◆ Data supplied ◆
########

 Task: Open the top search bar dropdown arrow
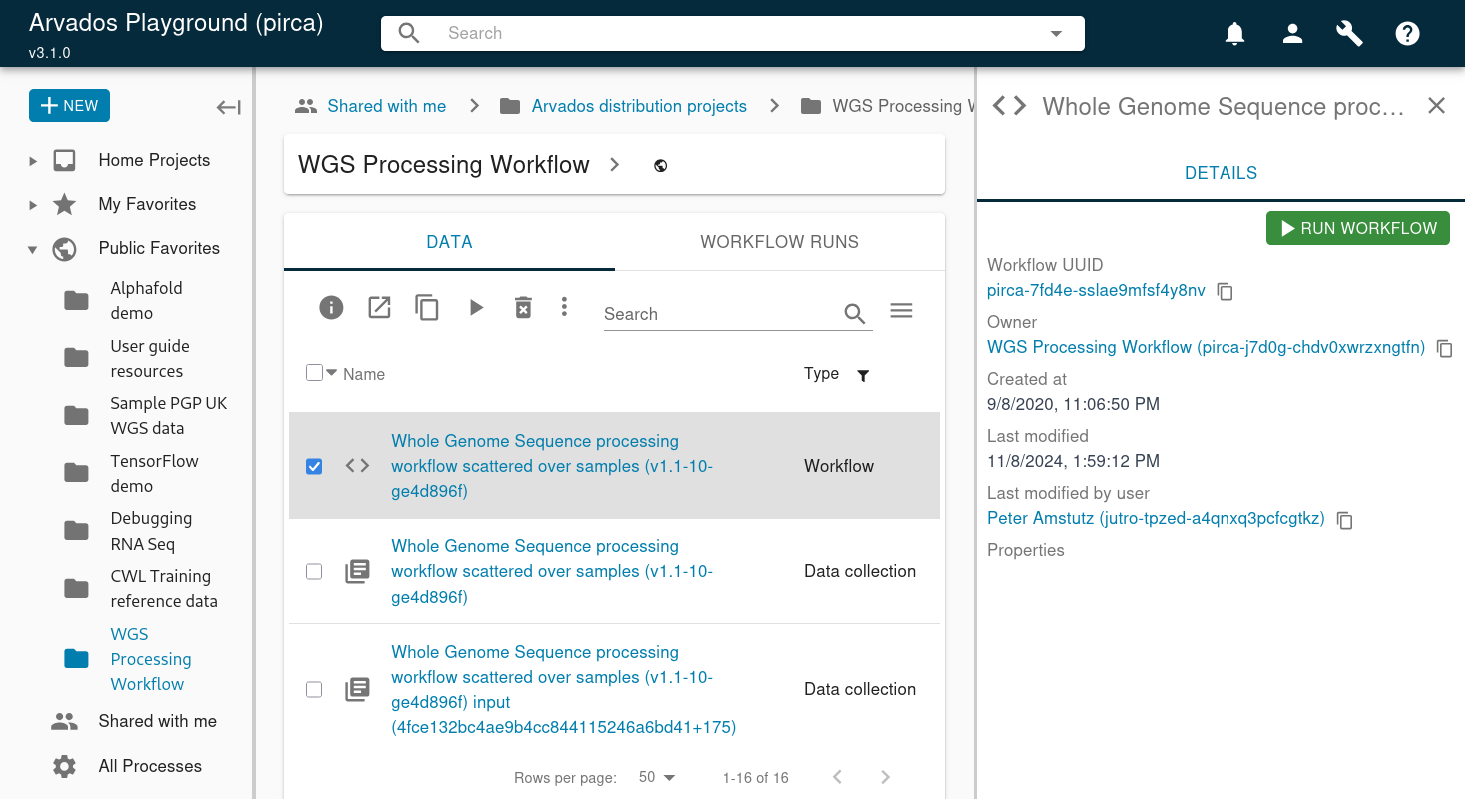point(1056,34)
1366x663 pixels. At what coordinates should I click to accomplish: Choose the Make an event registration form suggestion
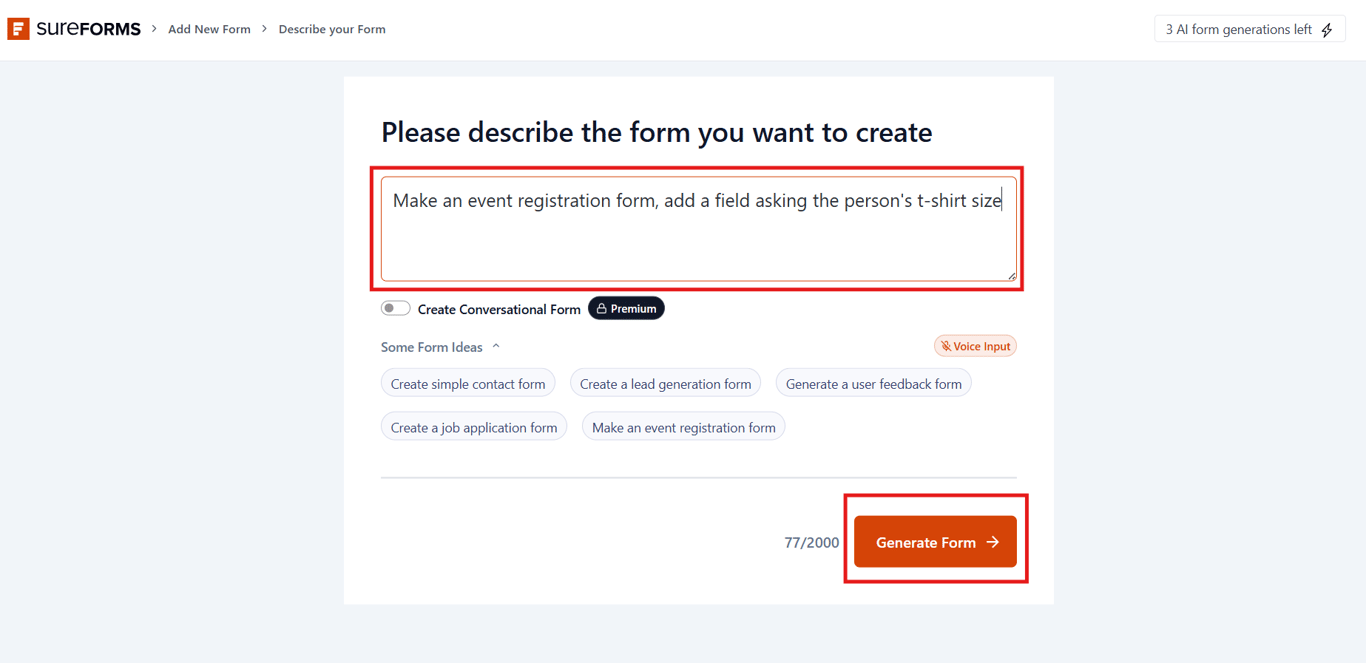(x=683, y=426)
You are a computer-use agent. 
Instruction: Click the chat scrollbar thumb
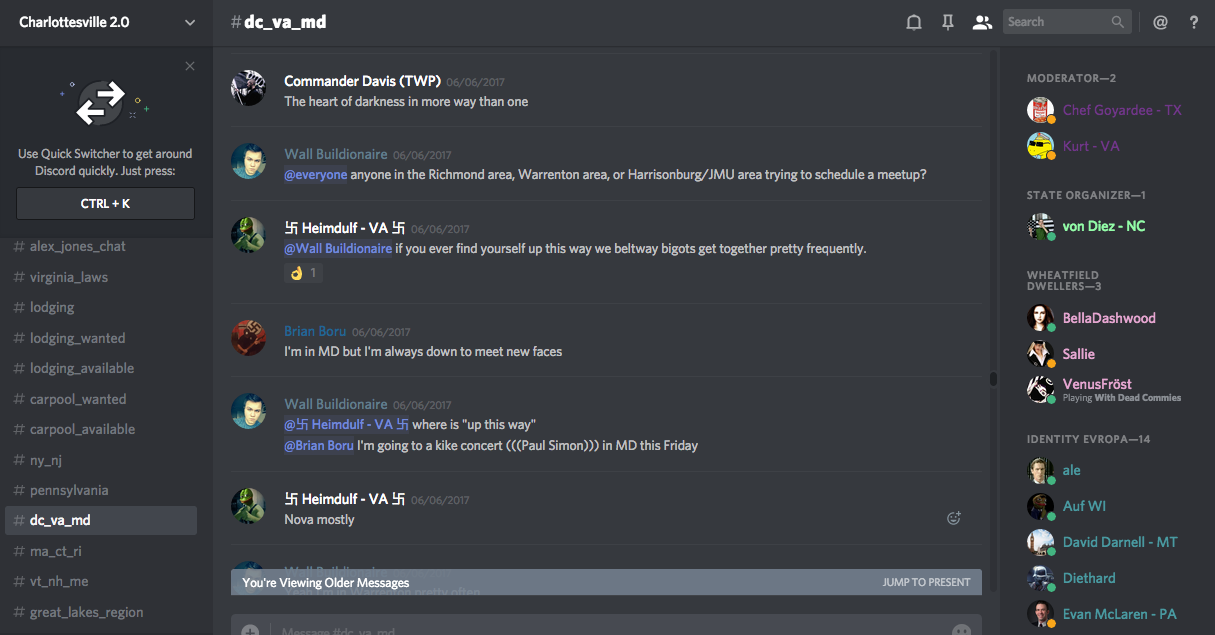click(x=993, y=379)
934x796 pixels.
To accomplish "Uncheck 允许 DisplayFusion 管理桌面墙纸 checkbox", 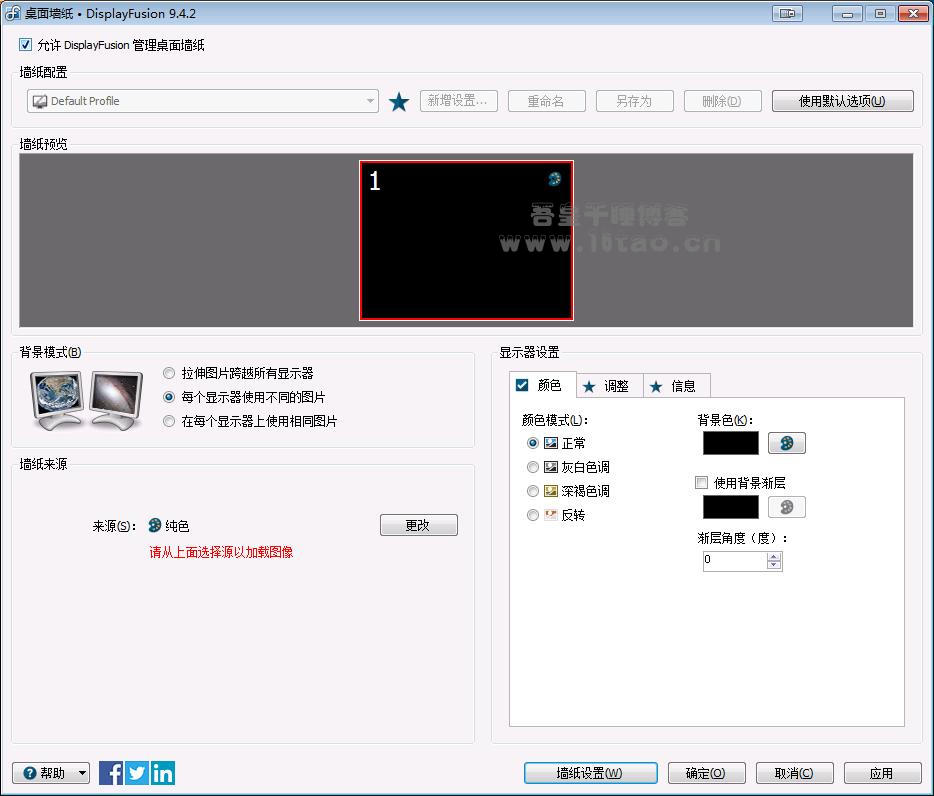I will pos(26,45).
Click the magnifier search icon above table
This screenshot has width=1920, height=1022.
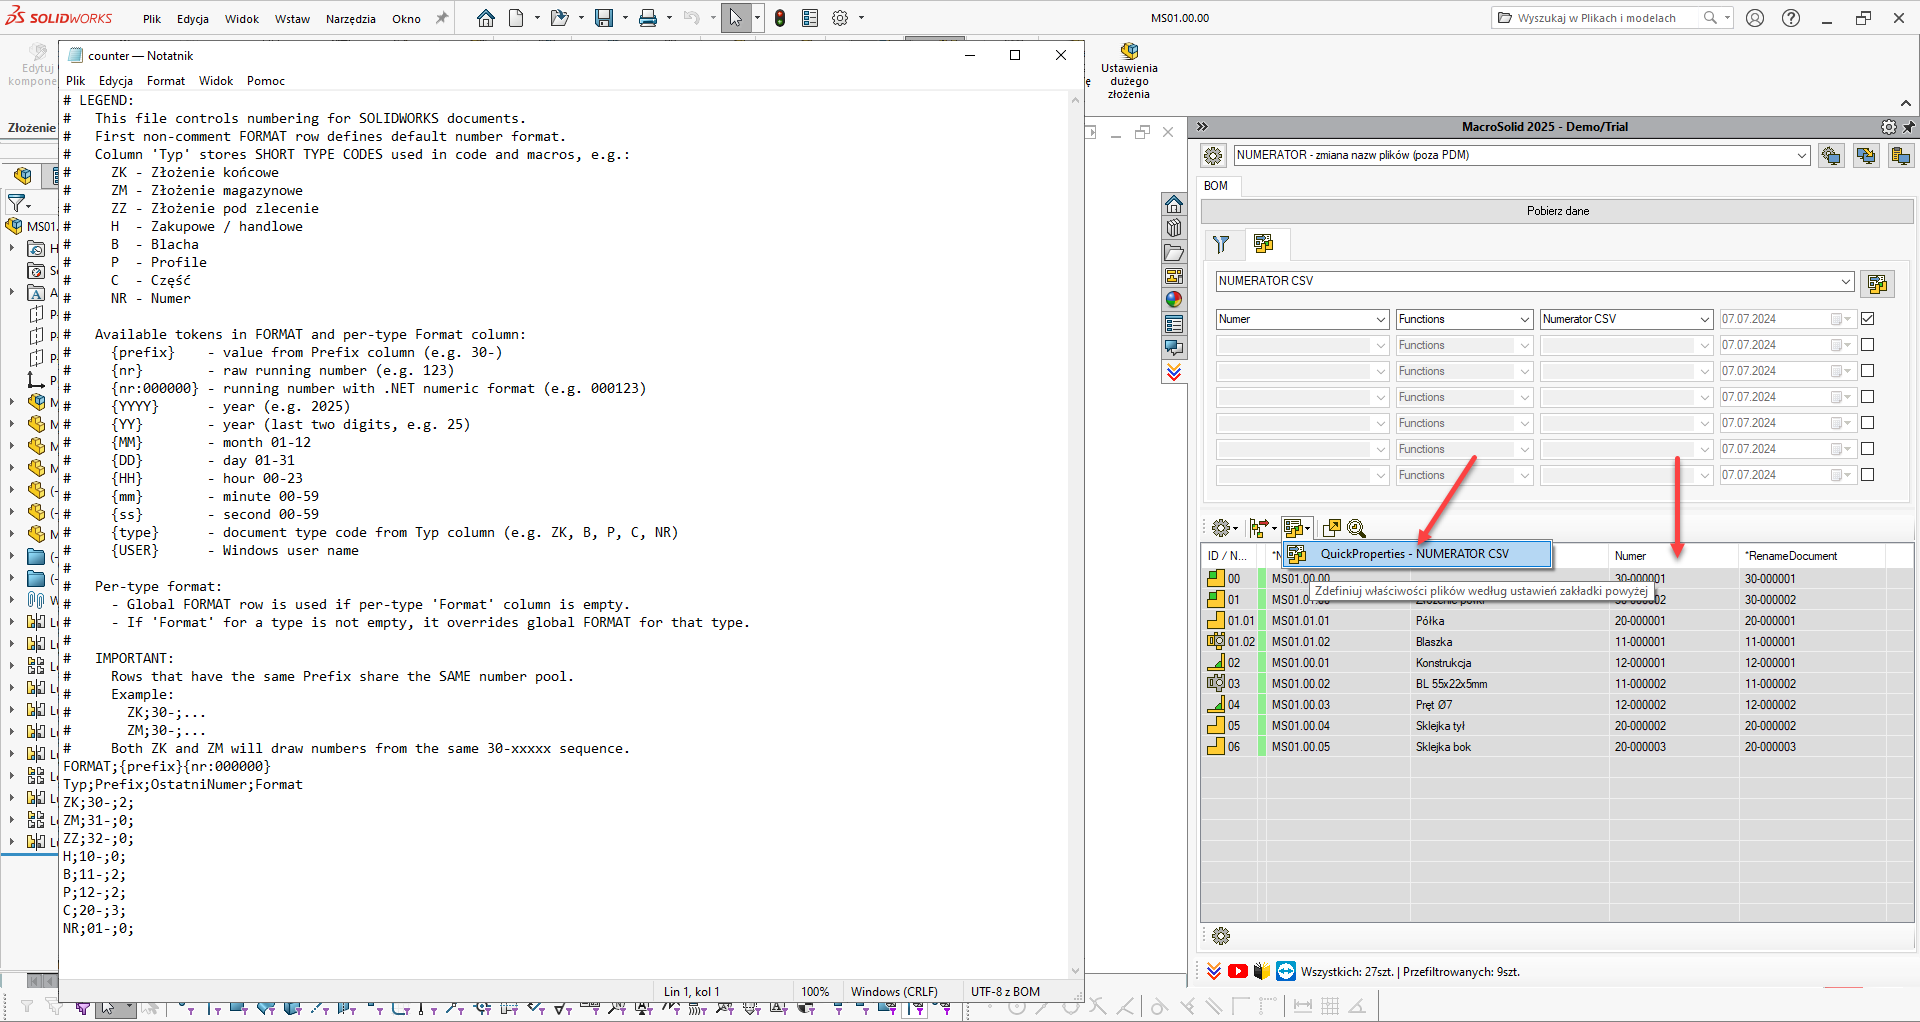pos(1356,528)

########

◆ The problem ◆
Everything from the line containing "Click the magnifier search icon above table" through the last line of the entries is to be output exactly as written, minus any pictures.

◆ Written response ◆
Click the magnifier search icon above table
This screenshot has width=1920, height=1022.
pos(1356,528)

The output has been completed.